Goldstein Bershad & Fried, PC, is frequently involved in seeking relief for our clients from federal and state taxes. While tax payment installments can be forced on taxing authorities through chapter 11 and 13, often the simplest and least expensive solution is discharging the personal income taxes in chapter 7.
Individual Income Tax: Yes! Personal income tax liability, both state and federal, can be discharged in a bankruptcy if they were last due, including extensions, more than three years before the bankruptcy is filed AND the tax return was filed more than two years before the bankruptcy is filed.
Business Tax: Maybe! Individuals in control of a business can be personally liable for certain kinds of federal and state business related tax even if the business is a corporation or limited liability company. Of course, there is personal liability for all debts, taxes and otherwise, for individuals doing business as a sole proprietorship or partnership. Virtually all taxes except withholding tax can be discharged in a bankruptcy. To be discharged, the same two year and three year rules described above will apply.
What if the taxes can't be discharged? You can still get help in the Bankruptcy Court. In a chapter 11 or chapter 13 bankruptcy, you can force the taxing authority to accept installment payments of tax.
What are the tax advantages?
Tax debt is a large part of our business insolvency practice at Goldstein Bershad & Fried, PC, All taxes can be managed fairly effectively in bankruptcy:
Chapter 11 installments. There is no better way to deal with tax problems than in a chapter 11. Unsecured taxes can be paid over six years from date of Plan confirmation. Secured taxes (tax liens) can be paid over a longer period (10 years?) under a Plan, but then the IRS gets to vote on the Plan. This is always a better deal than you can get from the revenue officer.

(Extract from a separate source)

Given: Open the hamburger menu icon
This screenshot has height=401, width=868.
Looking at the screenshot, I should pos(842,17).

Chapter 13 installments. In chapter 13, taxes may be paid over the life of the Plan - up to 5 years with a balloon at the end.
Discharge taxes. Income taxes can be discharged if the returns were last due more than 3 years before bankruptcy, and the returns were actually filed more than 2 years before bankruptcy.

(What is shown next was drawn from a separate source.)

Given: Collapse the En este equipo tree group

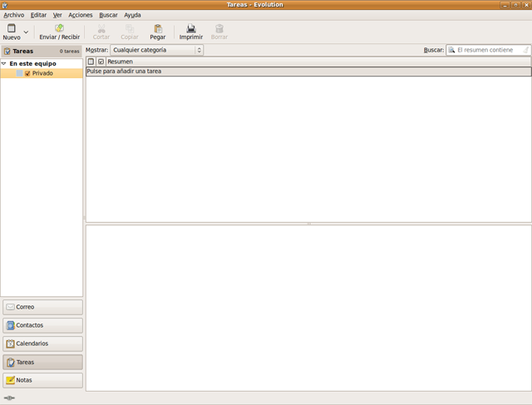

Shift taxes. Income taxes can be shifted from the debtor to the trustee in a chapter 7 in a foreclosure situation. If the bank forecloses outside bankruptcy, it's income to the debtor. If the trustee sells the property, it's income to the bankruptcy estate, not the debtor. Must file before the foreclosure sale.

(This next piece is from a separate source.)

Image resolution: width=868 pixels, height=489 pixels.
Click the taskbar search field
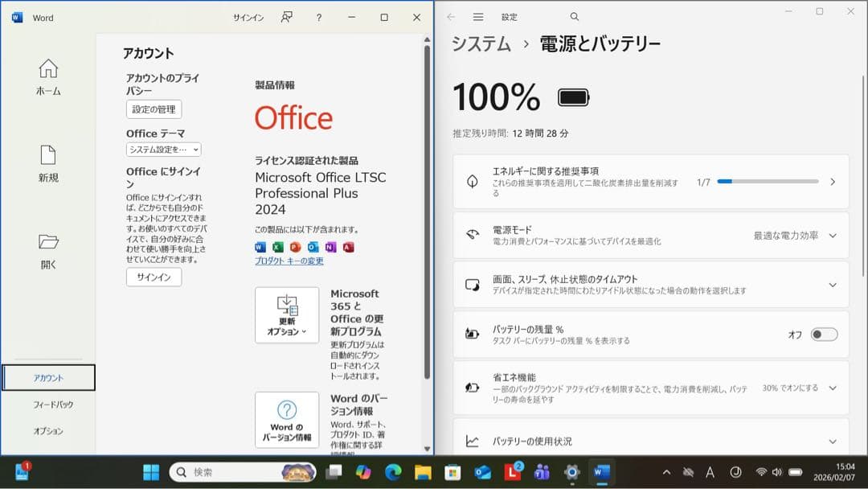point(241,473)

Second bite - missed deadlines. Have you been assessed withholding tax and now it's too late to file a protest? Is the IRS busy collecting? Get a second bite at the tax apple: the bankruptcy judge has authority to determine taxes even though the time limit for objecting to the IRS has passed. A chapter 7 will stop the IRS collections while the judge considers whether the assessment was proper. Doesn't apply if the issue was already litigated pre-petition.